[Document passage Boundary: Start]
Brandon

Friday, July 15, 2005

Who Lied about Iraq and Niger Uranium?

All this nonsense about Karl Rove serves to hide the real issue here. Iraq WAS trying to buy Uranium in Niger and DID have a nuclear WMD program. No amount of purposeful misstatements of law and fact can cover that up.

Not that I expect reality to intrude on the looney left... but for everyone else, have a read:

From William Safire July 19, 2004:"The British government has learned that Saddam Hussein recently sought significant quantities of uranium from Africa."

-George W. Bush, State
of the Union address, Jan. 28, 2003

Those were 'the 16 words' in a momentous message to a joint session of Congress that were pounced on by the wrong-war left to become the simple centerpiece of its angry accusation that 'Bush lied to us' - or, as John Kerry more delicately puts it - 'misled' us into thinking that Saddam's Iraq posed a danger to the U.S.

The he-lied-to-us charge was led by Joseph Wilson, a former diplomat sent in early 2002 by the C.I.A. to Niger to check out reports by several European intelligence services that Iraq had secretly tried to buy that African nation's only major export,
"yellowcake" uranium ore.

Wilson testified to the Senate Intelligence Committee that he had assured U.S. officials back in 2002 that "there was nothing to the story." When columnist Robert Novak raised the question of nepotism by reporting that he got the assignment at the urging of his C.I.A. wife, Wilson denied that heatedly and denounced her "outing," triggering an investigation. The skilled self-promoter was then embraced as an antiwar martyr, sold a book with "truth" in its title, appeared on the cover of Time and every TV talk show denouncing Bush.
[Document passage Boundary: End]
[Recorded data Boundary: Start]
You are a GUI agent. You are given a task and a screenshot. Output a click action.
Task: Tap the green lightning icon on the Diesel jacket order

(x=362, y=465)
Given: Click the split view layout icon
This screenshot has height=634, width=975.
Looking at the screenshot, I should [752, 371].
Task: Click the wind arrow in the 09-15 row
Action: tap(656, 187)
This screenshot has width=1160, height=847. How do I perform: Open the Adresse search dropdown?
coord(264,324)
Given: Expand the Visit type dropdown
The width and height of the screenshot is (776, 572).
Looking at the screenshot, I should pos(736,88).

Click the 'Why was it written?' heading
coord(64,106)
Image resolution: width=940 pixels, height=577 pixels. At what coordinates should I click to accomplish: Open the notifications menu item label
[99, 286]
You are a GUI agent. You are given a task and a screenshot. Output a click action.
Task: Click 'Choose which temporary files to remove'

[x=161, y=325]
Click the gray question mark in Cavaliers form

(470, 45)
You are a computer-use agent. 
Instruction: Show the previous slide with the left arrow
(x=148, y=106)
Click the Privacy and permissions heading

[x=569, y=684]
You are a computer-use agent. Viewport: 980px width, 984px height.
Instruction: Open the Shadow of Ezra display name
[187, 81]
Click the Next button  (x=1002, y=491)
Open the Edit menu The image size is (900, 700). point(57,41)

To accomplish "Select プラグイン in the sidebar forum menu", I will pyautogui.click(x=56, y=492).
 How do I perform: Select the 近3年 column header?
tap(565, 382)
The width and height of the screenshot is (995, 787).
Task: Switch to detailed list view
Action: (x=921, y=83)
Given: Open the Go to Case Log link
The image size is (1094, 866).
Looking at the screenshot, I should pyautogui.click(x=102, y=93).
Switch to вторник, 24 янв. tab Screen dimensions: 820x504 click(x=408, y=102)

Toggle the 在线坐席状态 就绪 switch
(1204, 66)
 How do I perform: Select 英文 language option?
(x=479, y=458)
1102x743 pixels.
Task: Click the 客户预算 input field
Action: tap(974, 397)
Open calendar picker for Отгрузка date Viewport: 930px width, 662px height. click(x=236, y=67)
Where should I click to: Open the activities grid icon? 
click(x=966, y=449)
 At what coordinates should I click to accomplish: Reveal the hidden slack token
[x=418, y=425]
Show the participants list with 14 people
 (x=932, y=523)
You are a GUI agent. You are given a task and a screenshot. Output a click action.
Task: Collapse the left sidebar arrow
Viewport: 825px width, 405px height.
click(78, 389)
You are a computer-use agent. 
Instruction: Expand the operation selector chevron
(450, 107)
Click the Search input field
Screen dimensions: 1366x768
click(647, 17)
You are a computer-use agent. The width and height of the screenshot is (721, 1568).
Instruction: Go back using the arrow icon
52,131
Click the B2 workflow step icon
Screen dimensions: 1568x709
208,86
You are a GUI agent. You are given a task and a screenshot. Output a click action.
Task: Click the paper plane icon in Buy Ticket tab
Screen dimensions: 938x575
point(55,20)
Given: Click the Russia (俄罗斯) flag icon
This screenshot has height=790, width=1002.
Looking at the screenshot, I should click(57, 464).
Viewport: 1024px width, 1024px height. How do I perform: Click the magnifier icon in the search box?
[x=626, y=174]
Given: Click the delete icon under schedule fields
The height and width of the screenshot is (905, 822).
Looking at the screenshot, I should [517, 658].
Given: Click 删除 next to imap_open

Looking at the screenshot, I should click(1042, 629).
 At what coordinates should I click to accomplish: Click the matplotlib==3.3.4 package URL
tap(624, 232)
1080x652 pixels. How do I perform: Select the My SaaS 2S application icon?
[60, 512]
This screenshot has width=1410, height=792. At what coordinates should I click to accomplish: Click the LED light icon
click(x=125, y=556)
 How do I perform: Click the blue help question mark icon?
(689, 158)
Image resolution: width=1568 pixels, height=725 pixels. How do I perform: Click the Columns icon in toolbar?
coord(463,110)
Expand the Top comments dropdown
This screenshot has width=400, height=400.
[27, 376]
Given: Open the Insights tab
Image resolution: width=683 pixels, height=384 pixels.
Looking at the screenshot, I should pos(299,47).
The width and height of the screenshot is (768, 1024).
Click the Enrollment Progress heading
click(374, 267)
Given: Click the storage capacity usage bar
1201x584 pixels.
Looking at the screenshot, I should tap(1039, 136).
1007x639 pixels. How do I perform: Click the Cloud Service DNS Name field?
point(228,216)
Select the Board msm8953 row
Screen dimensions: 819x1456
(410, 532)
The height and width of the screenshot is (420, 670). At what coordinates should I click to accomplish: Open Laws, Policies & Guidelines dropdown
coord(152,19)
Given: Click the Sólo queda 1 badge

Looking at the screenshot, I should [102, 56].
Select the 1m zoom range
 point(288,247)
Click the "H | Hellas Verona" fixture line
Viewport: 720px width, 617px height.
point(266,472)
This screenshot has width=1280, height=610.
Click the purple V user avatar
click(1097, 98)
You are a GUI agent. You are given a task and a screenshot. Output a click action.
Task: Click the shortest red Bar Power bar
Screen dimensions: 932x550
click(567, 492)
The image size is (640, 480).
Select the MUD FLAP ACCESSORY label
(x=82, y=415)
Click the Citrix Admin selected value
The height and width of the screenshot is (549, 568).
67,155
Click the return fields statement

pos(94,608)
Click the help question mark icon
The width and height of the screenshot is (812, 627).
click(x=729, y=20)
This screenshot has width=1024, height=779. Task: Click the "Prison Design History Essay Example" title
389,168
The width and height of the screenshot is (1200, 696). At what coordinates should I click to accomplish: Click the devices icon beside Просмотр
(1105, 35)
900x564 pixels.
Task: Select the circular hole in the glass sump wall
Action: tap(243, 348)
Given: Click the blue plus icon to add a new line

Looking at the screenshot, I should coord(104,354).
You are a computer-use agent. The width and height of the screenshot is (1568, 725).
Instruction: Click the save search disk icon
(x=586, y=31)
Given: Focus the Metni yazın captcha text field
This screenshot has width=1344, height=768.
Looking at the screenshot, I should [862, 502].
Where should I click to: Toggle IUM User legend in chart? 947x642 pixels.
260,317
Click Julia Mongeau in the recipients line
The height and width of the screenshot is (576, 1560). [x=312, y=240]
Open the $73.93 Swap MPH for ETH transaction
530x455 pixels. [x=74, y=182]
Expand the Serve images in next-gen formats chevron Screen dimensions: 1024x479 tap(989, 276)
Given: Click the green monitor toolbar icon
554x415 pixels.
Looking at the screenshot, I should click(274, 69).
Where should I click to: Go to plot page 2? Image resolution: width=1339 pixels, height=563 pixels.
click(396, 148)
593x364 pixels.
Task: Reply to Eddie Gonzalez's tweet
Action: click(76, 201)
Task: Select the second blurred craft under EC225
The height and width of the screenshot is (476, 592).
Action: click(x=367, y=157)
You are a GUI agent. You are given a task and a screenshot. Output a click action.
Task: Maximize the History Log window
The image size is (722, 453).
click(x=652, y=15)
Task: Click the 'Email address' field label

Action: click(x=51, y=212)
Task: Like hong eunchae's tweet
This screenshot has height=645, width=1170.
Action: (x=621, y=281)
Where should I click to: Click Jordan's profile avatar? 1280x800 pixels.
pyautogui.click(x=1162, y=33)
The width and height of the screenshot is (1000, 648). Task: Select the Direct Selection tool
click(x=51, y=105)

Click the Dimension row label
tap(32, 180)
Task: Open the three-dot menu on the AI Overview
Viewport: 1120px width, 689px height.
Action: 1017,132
[Recorded data Boundary: End]
> Directions for this task: Copy the blog post on Iraq and Niger uranium from "Wilson testified to" to "show denouncing Bush.", substituting "journalist" for "columnist". The rows are separate material, unrelated to the blog post.

> Written answer:
Wilson testified to the Senate Intelligence Committee that he had assured U.S. officials back in 2002 that "there was nothing to the story." When journalist Robert Novak raised the question of nepotism by reporting that he got the assignment at the urging of his C.I.A. wife, Wilson denied that heatedly and denounced her "outing," triggering an investigation. The skilled self-promoter was then embraced as an antiwar martyr, sold a book with "truth" in its title, appeared on the cover of Time and every TV talk show denouncing Bush.